А потом я вспомнил, как ревниво относились маги к собственности у нас, в Москве. Не то, что пирамиду – на ботинок никому не плюнь…
– Рассказывай, – приказал учитель вороне, усевшись на какой-то тюк. – Как ты докатилась до жизни такой…
Вообще-то плот был устроен неплохо. На одном его конце располагался шатер из шелковой ткани в веселенькую сине-зелено-желтую полоску, вдоль правого борта стояли корзины и тюки, накрытые белоснежными салфетками. Я сглотнул. Может, в них съестное? Почитай, дня два маковой росинки во рту не было…
Машка меня опередила. Подобравшись к одной из корзин, хищно сдернула салфетку, заглянула внутрь…
– Пусто, – перевернув тару, напарница потрясла ею в воздухе. На горбыли выпало несколько крошек.
Вторая корзина, третья… По мере инспектирования ворона отодвигалась всё дальше, оказавшись, в конце концов, на самом краю плота. Машка на неё даже не посмотрела. Поднявшись и отряхнув джинсы, она повернулась к учителю.
– Шеф, давайте, пока не поздно, скинем её в реку. А чего? Тварь ведь железная, так что ко дну пойдет, как утюг…
– Это кто здесь утюг, кто утюг, ты мне скажи? – ворона неосторожно подскочила к напарнице и тут же была схвачена за горло.
– Ты зачем все запасы уничтожила? Тут же прорва еды была! Даже крошечки нам не оставила.
– А что мне было делать? Я, может, три часа тут сидела. Заржаветь можно от скуки.
– Три часа? Ты не могла потерпеть всего три часа? Да мы два дня не жрамши! Ванька, вон, в голодный обморок сейчас брякнется, от наставника одни бакенбарды остались, а ты, канистра бездонная… – Машка пыталась подтащить ворону к краю плота, но та вцепилась в бревна когтями.
Я тоже заглянул в корзинки – так, на всякий случай, – затем вздохнул и меланхолично устроился рядом с бваной.
Плот резво плыл по течению, из-за туч выкатилась полная луна и нарисовала на воде серебряную дорожку. Вечерний воздух был свеж и наконец-то прохладен, повсюду распускались кувшинки – здесь, на Ниле, их почему-то зовут лотосами. Над рекой неслись душераздирающие вопли.

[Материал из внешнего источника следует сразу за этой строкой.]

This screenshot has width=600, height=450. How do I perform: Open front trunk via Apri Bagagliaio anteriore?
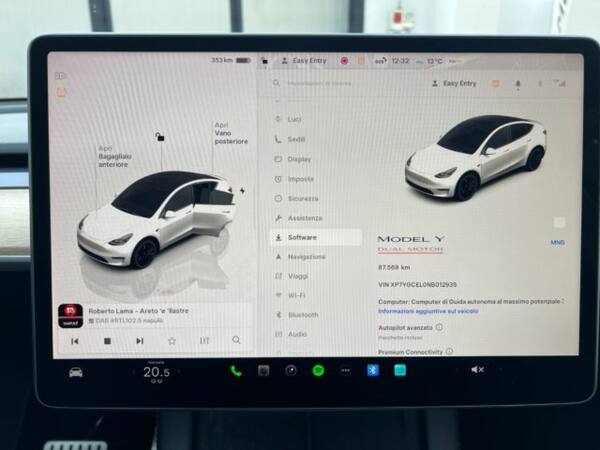[113, 156]
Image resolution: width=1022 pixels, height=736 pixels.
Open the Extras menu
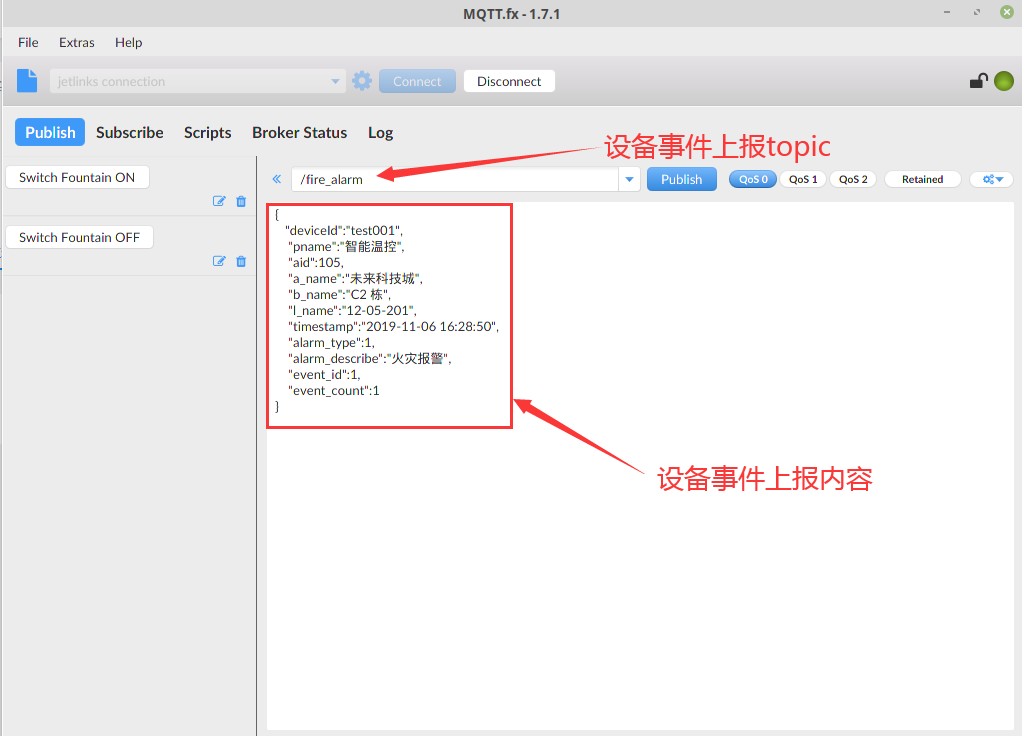tap(77, 42)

– Из-за о-о-острова на стре-е-ежень, на просто-о-ор речной волны-ы-ы… Может, их растащить? – спросил я наставника. – А то петь мешают.
– Милые бранятся, только тешатся, – рассеянно отмахнулся Лумумба. – Пусть их.
Взяв пустую бутылку – жадная птица выдула даже вино – я набрал забортной воды и посмотрел на свет. Водичка была тепленькая, мутноватая, с песком. Покрытые усиками и ложноножками инфузории хищно щелкали зубами из-за стекла.
– Процедить бы. И прокипятить. Разика два, не меньше…
Руки так и чесались приоткрыть Завесу и нащупать там бутыль с холодными, покрытыми бисеринками пота, боками. Вода в ней будет чистой, прозрачной и чуть сладковатой. А еще от неё будет слегка ломить зубы и щипать в носу…
– Ну так разводи костер, – перебил мечты наставник. – Помнишь, как на рязанском болоте, когда кикимору ловили?
Не из магического кармашка жилетки, а из обычного, в плаще, он достал спички и швырнул мне, не глядя.